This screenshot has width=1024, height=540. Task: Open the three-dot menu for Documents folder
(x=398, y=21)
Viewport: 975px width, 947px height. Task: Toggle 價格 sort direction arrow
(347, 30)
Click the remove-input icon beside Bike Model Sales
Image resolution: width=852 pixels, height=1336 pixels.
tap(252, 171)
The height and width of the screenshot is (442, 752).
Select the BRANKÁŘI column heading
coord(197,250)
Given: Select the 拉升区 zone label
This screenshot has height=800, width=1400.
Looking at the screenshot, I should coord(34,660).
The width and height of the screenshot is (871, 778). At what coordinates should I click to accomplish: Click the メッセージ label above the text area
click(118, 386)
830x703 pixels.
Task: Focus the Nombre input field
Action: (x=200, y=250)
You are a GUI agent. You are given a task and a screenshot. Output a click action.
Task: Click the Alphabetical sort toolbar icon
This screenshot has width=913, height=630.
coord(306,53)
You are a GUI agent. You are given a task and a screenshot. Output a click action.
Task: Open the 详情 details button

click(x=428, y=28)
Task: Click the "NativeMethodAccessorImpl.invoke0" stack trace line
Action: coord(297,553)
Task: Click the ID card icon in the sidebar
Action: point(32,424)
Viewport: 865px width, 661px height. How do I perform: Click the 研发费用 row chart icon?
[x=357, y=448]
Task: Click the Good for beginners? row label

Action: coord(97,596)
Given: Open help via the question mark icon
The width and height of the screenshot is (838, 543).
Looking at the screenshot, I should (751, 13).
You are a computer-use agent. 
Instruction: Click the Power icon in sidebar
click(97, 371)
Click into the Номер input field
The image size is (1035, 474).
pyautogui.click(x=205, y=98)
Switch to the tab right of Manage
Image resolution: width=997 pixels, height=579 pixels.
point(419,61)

· · ·

▶ Task goal: Each line of the listing is to be repeated exactly.

▶ Result of the task:
This screenshot has width=1024, height=540. Task: Open the three-dot menu for Documents folder
(x=398, y=21)
Viewport: 975px width, 947px height. Task: Toggle 價格 sort direction arrow
(347, 30)
Click the remove-input icon beside Bike Model Sales
Image resolution: width=852 pixels, height=1336 pixels.
tap(252, 171)
The height and width of the screenshot is (442, 752).
Select the BRANKÁŘI column heading
coord(197,250)
Given: Select the 拉升区 zone label
This screenshot has height=800, width=1400.
Looking at the screenshot, I should coord(34,660).
The width and height of the screenshot is (871, 778). At what coordinates should I click to accomplish: Click the メッセージ label above the text area
click(118, 386)
830x703 pixels.
Task: Focus the Nombre input field
Action: (x=200, y=250)
You are a GUI agent. You are given a task and a screenshot. Output a click action.
Task: Click the Alphabetical sort toolbar icon
This screenshot has width=913, height=630.
coord(306,53)
You are a GUI agent. You are given a task and a screenshot. Output a click action.
Task: Open the 详情 details button

click(x=428, y=28)
Task: Click the "NativeMethodAccessorImpl.invoke0" stack trace line
Action: coord(297,553)
Task: Click the ID card icon in the sidebar
Action: point(32,424)
Viewport: 865px width, 661px height. How do I perform: Click the 研发费用 row chart icon?
[x=357, y=448]
Task: Click the Good for beginners? row label

Action: coord(97,596)
Given: Open help via the question mark icon
The width and height of the screenshot is (838, 543).
Looking at the screenshot, I should (751, 13).
You are a computer-use agent. 
Instruction: Click the Power icon in sidebar
click(97, 371)
Click into the Номер input field
The image size is (1035, 474).
pyautogui.click(x=205, y=98)
Switch to the tab right of Manage
Image resolution: width=997 pixels, height=579 pixels.
point(419,61)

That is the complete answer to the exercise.